## Task prompt
Each entry that follows should be retyped in full and exactly.

## Records provided

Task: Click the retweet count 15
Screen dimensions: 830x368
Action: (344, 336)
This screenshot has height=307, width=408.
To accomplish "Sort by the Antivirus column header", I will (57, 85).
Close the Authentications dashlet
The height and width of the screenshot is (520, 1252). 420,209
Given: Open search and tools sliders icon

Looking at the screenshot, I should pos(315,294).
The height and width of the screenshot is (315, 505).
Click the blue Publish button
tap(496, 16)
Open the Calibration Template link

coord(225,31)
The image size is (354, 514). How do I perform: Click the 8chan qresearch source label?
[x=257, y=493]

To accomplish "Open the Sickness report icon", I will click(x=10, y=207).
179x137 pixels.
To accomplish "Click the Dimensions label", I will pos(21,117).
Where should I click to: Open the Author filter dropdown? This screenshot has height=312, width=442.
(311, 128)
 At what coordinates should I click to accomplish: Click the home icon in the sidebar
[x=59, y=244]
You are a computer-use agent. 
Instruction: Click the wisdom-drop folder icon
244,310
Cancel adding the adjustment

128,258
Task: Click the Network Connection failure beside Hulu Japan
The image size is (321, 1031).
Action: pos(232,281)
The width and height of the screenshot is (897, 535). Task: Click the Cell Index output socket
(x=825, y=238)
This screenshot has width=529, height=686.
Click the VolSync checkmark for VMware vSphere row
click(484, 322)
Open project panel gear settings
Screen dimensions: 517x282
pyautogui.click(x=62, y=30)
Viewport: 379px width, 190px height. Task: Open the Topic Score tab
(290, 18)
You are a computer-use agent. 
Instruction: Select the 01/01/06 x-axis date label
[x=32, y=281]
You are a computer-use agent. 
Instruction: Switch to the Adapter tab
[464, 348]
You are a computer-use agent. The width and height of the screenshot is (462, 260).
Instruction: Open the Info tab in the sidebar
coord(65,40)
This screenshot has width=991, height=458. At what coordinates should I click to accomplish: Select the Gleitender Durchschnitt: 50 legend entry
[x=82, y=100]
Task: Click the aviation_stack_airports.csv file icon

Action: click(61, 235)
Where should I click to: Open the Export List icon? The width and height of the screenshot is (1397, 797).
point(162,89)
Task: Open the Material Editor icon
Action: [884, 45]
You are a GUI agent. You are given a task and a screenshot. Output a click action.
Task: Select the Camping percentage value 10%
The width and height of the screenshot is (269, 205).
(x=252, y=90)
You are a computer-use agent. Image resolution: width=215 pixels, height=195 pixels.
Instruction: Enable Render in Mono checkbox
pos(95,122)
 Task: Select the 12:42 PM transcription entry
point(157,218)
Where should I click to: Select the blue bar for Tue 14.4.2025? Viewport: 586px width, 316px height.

## Task result
Task: Click the retweet count 15
Screen dimensions: 830x368
Action: (344, 336)
This screenshot has height=307, width=408.
To accomplish "Sort by the Antivirus column header", I will (57, 85).
Close the Authentications dashlet
The height and width of the screenshot is (520, 1252). 420,209
Given: Open search and tools sliders icon

Looking at the screenshot, I should pos(315,294).
The height and width of the screenshot is (315, 505).
Click the blue Publish button
tap(496, 16)
Open the Calibration Template link

coord(225,31)
The image size is (354, 514). How do I perform: Click the 8chan qresearch source label?
[x=257, y=493]

To accomplish "Open the Sickness report icon", I will click(x=10, y=207).
179x137 pixels.
To accomplish "Click the Dimensions label", I will pos(21,117).
Where should I click to: Open the Author filter dropdown? This screenshot has height=312, width=442.
(311, 128)
 At what coordinates should I click to accomplish: Click the home icon in the sidebar
[x=59, y=244]
You are a computer-use agent. 
Instruction: Click the wisdom-drop folder icon
244,310
Cancel adding the adjustment

128,258
Task: Click the Network Connection failure beside Hulu Japan
The image size is (321, 1031).
Action: pos(232,281)
The width and height of the screenshot is (897, 535). Task: Click the Cell Index output socket
(x=825, y=238)
This screenshot has width=529, height=686.
Click the VolSync checkmark for VMware vSphere row
click(484, 322)
Open project panel gear settings
Screen dimensions: 517x282
pyautogui.click(x=62, y=30)
Viewport: 379px width, 190px height. Task: Open the Topic Score tab
(290, 18)
You are a computer-use agent. 
Instruction: Select the 01/01/06 x-axis date label
[x=32, y=281]
You are a computer-use agent. 
Instruction: Switch to the Adapter tab
[464, 348]
You are a computer-use agent. The width and height of the screenshot is (462, 260).
Instruction: Open the Info tab in the sidebar
coord(65,40)
This screenshot has width=991, height=458. At what coordinates should I click to accomplish: Select the Gleitender Durchschnitt: 50 legend entry
[x=82, y=100]
Task: Click the aviation_stack_airports.csv file icon

Action: click(61, 235)
Where should I click to: Open the Export List icon? The width and height of the screenshot is (1397, 797).
point(162,89)
Task: Open the Material Editor icon
Action: [884, 45]
You are a GUI agent. You are given a task and a screenshot. Output a click action.
Task: Select the Camping percentage value 10%
The width and height of the screenshot is (269, 205).
(x=252, y=90)
You are a computer-use agent. Image resolution: width=215 pixels, height=195 pixels.
Instruction: Enable Render in Mono checkbox
pos(95,122)
 Task: Select the 12:42 PM transcription entry
point(157,218)
Where should I click to: Select the blue bar for Tue 14.4.2025? Viewport: 586px width, 316px height.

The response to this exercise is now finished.